Growing Crops in a CELSS

The capability to produce human food on a continuing basis is the single most limiting component of human life support in space that presently cannot be accomplished by physico-chemical means. Efficient crop production utilizing hydroponic culture and recycled solid, liquid, and gaseous wastes under conditions of mass closure will negate the need for resupply of food, oxygen, and water and will help make a CELSS sustainable with respect to power, labor, and materials. By selecting species and cultivars of food crops that will contribute substantially to the creation of a balanced vegetarian diet for humans, and by defining efficient crop production protocols and optimizing environments for CELSS candidate species, the power, labor, mass, and volume requirements for crop production in a Controlled Ecological Life-Support System (CELSS) will be minimized and productivity and value added will be maximized.
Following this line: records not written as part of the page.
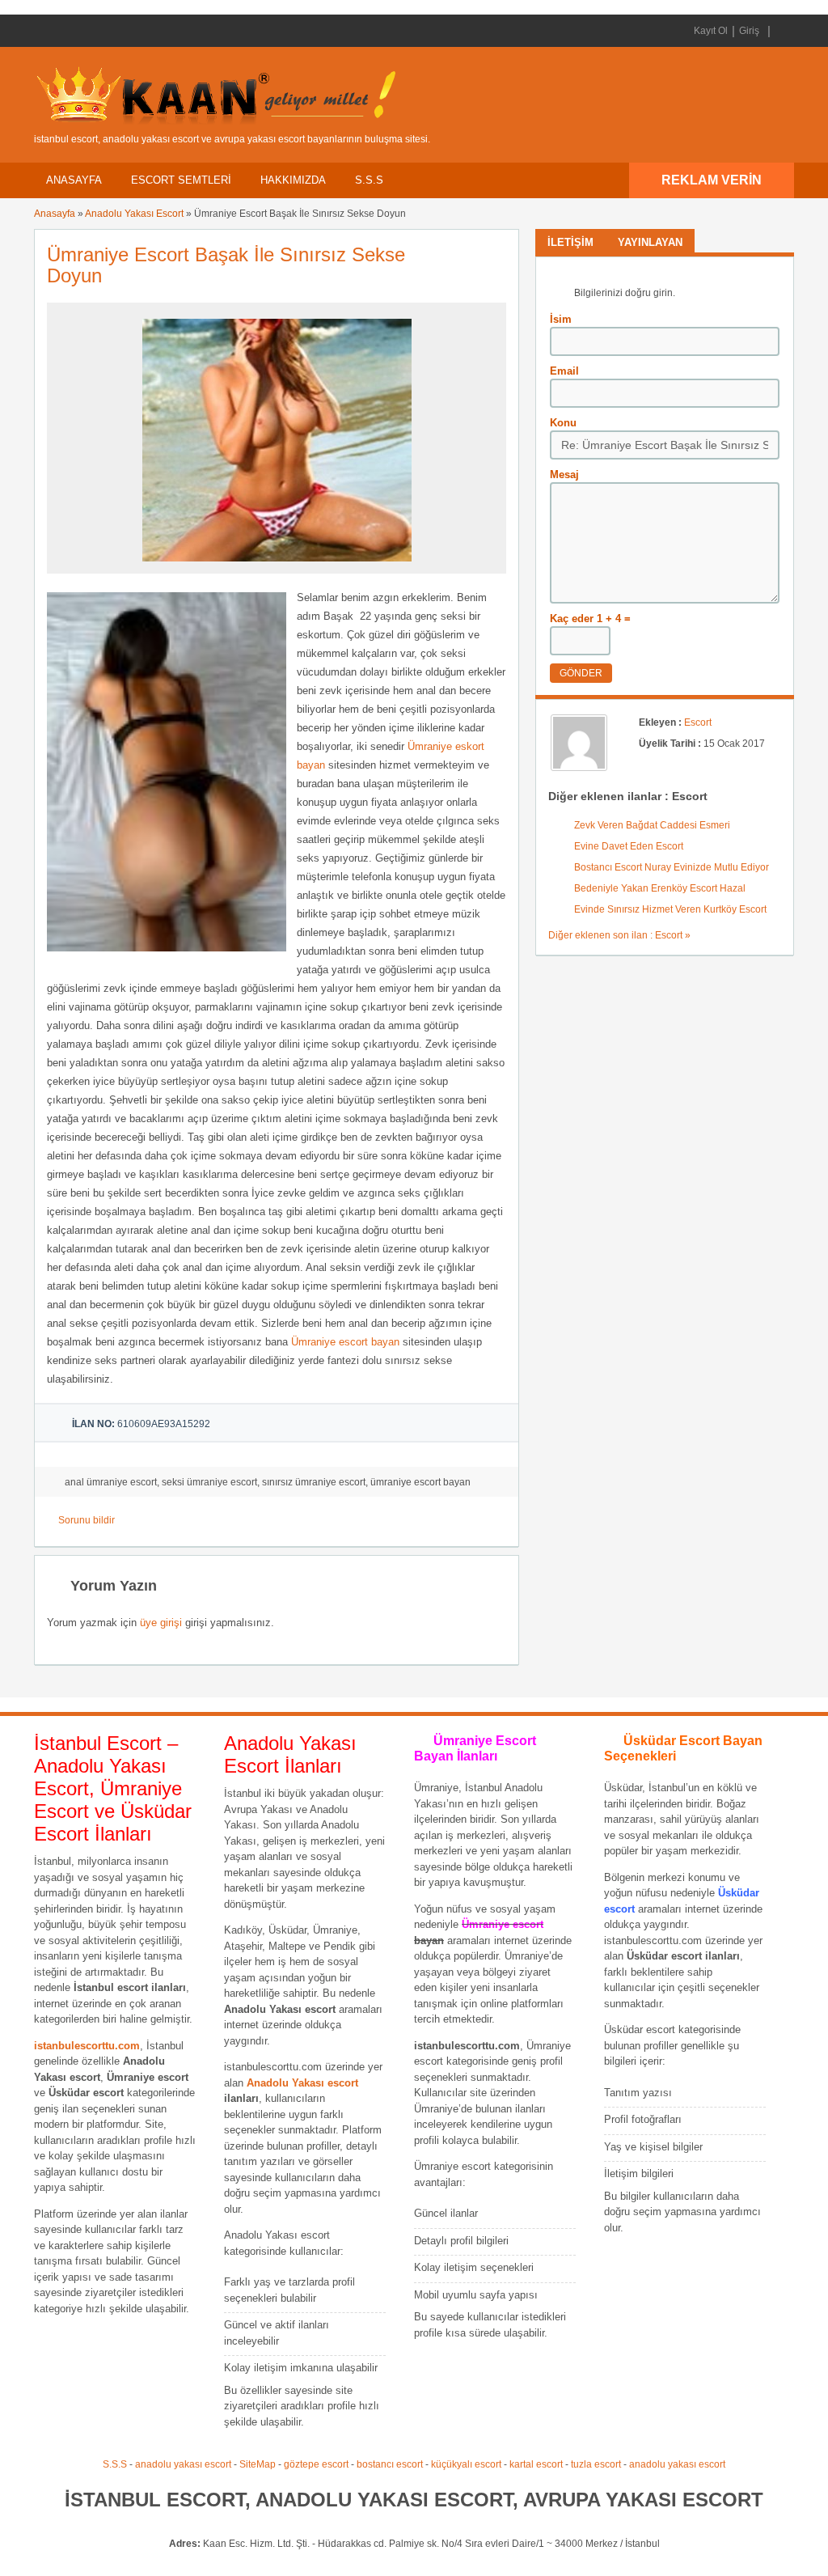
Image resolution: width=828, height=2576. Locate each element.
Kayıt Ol (711, 30)
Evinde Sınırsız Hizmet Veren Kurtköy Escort (670, 909)
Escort (698, 722)
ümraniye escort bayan (420, 1482)
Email (564, 371)
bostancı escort (390, 2464)
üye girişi (161, 1622)
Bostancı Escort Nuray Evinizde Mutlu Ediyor (671, 867)
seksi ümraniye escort (209, 1482)
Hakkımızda (293, 180)
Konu (563, 423)
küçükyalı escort (466, 2464)
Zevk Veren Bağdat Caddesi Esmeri (652, 825)
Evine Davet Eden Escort (628, 846)
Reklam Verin (711, 180)
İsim (561, 319)
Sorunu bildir (86, 1520)
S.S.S (369, 180)
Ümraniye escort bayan (345, 1342)
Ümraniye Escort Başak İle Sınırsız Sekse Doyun (226, 265)
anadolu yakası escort (183, 2464)
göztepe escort (316, 2464)
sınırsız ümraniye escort (313, 1482)
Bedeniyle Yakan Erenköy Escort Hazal (660, 888)
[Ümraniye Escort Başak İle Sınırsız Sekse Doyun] (277, 566)
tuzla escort (596, 2464)
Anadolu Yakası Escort (134, 213)
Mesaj (564, 474)
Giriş (749, 30)
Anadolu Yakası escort (302, 2083)
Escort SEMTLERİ (181, 180)
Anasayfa (74, 180)
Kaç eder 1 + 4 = (590, 618)
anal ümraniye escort (111, 1482)
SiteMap (257, 2464)
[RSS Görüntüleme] (780, 31)
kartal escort (536, 2464)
For long-duration manned space missions, controlled environment agriculture (CEA) is the most likely system for growing crops. Plants are maintained in growth chambers where environmental conditions, like lighting, nutrient supply, temperature and humidity, can be strictly controlled by computer. It is unlikely that crops will be grown using sunlight, especially during surface operations. On Mars, for example, sunlight is only available for half of each rotation period. More light is required for optimal growth of many plant species. In addition, the sun can be obscured for months at a time by the giant dust storms on Mars. This could put the crew in jeopardy. CEA crops will probably be grown using some form of hydroponics, whether this be directly in liquid media, having the roots in contact with a thin film of liquid, having the roots in contact with a porous pipe that carries media, or in some porous matrix like vermiculite. Growth media containing the minerals needed for plant growth will likely be formulated from minerals recovered from the waste stream supplemented by stowed materials. Water transpired by the plants can be collected and used as drinking water for the crew.
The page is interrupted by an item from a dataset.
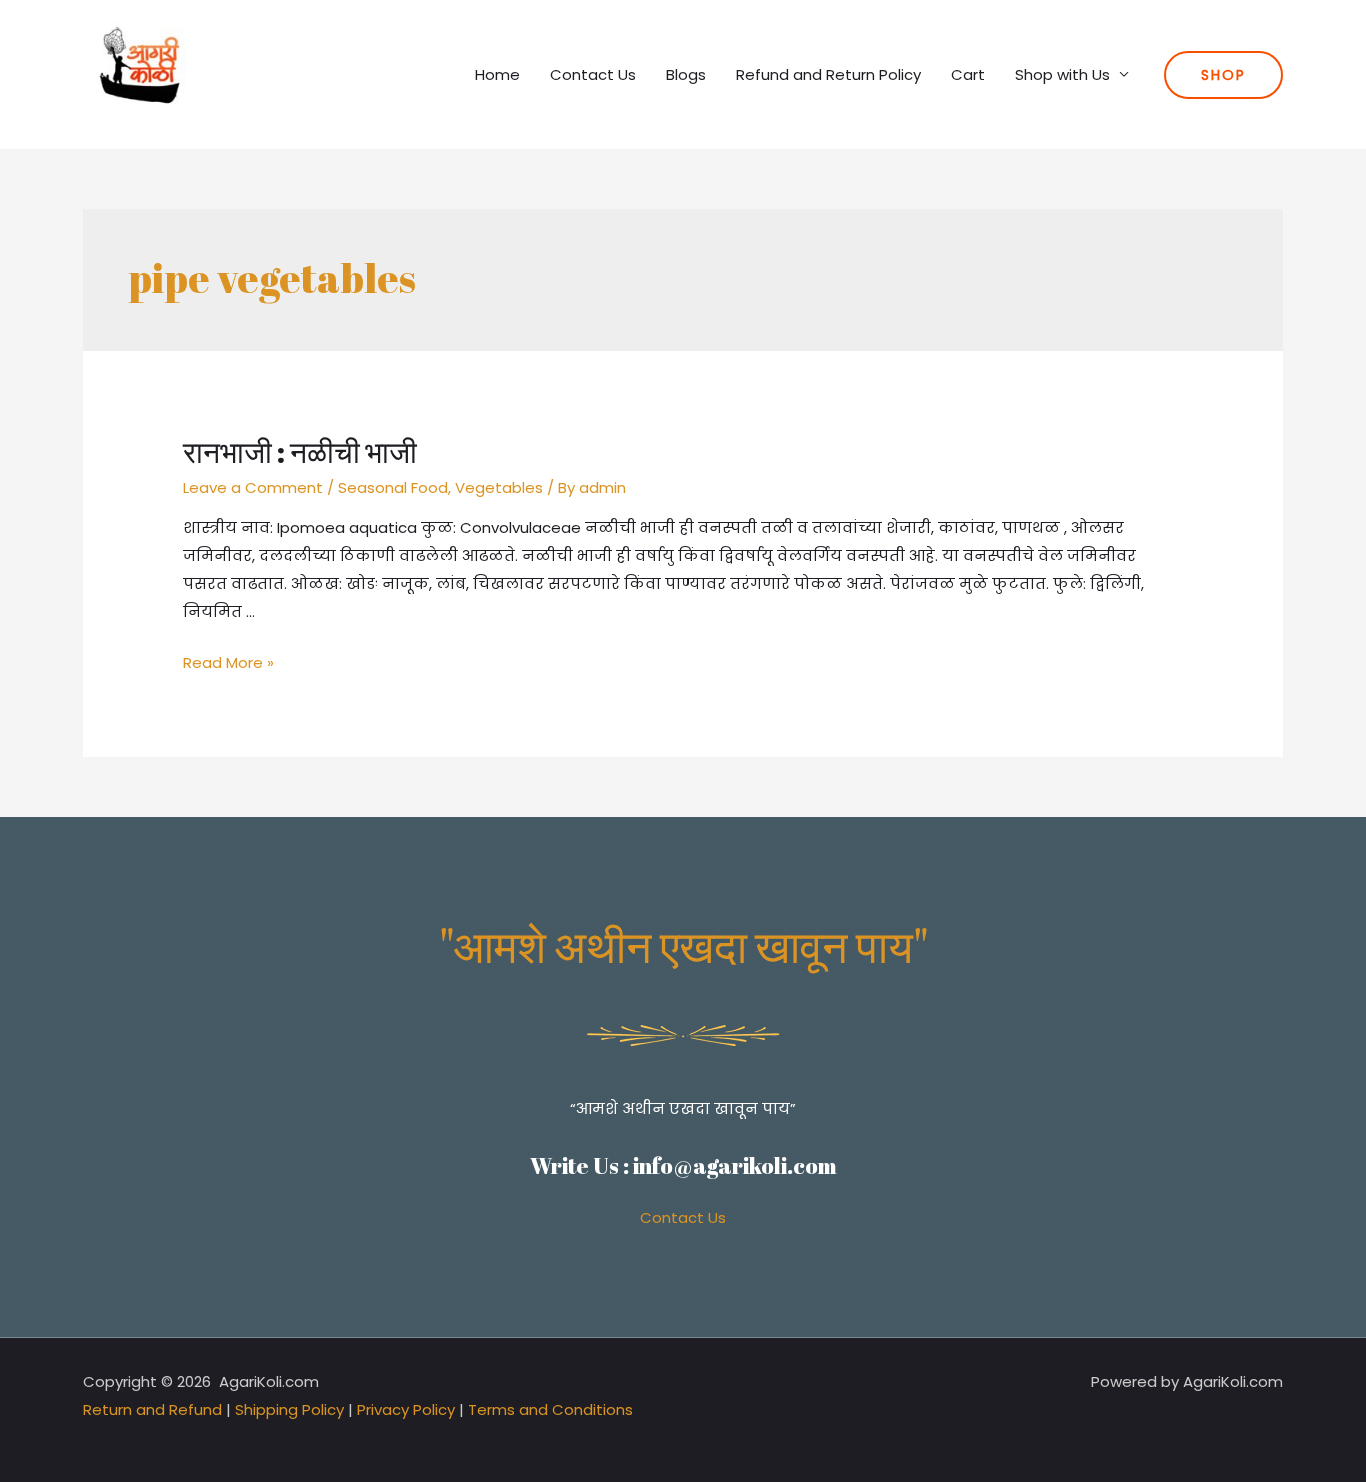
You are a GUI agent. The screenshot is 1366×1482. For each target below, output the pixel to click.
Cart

As basic responses of the CELSS candidate species to photoperiod, planting density, and mineral nutrition are characterized, and suitable hydroponic production systems are developed, research will evolve toward phasic control of crop development, utilizing discrete periods of CO2 enrichment to appropriate levels, different photon fluxes and spectra of plant-growth lighting, etc. In addition to defining the limits of productivity using these environmental variables, those phases of crop development during which plants are insensitive to optimizing environments will be identified, thereby paving the way to save power and expensive resources. Auto-optimization programs can be developed that will seek the highest photosynthetic rate possible at the time based upon computer-driven manipulation of environmental variables. Plants can be maintained under non-limiting mineral nutrition during optimization periods by a combination of automated pH/conductivity control and careful hydroponics management. Using power consumption rates measured for different growth chamber functions, yield rates per unit power consumption can be used to identify the best compromise between cost and yield. The most sustainable suite of optimized environmental conditions likely will not drive the highest possible yield rates of edible biomass, but rather the most obtainable for the least power input (for lighting, cooling, etc.). In addition, quantum efficiency of crop canopies, water-use efficiency, and total power consumption during crop production can be determined for optimized environments. Measurement of instantaneous net photosynthesis rate (mmol m-2 s-1), transpiration rate (mmol m-2 s-1), and proximate composition (i.e., protein, carbohydrate, fat, water, ash) of various plant parts will assist in calculating photosynthetic quotient, caloric partitioning, and cultural manipulation of food content under different growth environments.

The protocols, technologies, and information generated from higher plant biomass production research has direct application to the fledgling CEA industry as well as to the CELSS program. There has not been a consistent funding source for research and development of CEA due to lack of profitability in most sectors of the industry, and the venture capital that has been available has been applied directly toward greenhouse crop production. As optimizing environments and phasic growth requirements of CELSS crops become better defined, their implementation within crop canopies will be better visualized as automated and/or robotic crop production systems. These technologies, and the scientific data and information generated from crop production research using highly controlled, modified environments, will be just as valuable for CEA on Earth as for life support in space. Anticipated breakthroughs in plant-growth lighting technologies over the next two decades and/or hoped for progress in finding a cleaner, cheaper source of electrical power (other than hydroelectric) will help make CEA a viable growth industry, and many computerized control algorithms to be developed for optimization of CO2 and lighting at different stages of crop development will have immediate application to the CEA industry for commercial crops analogous to candidate species.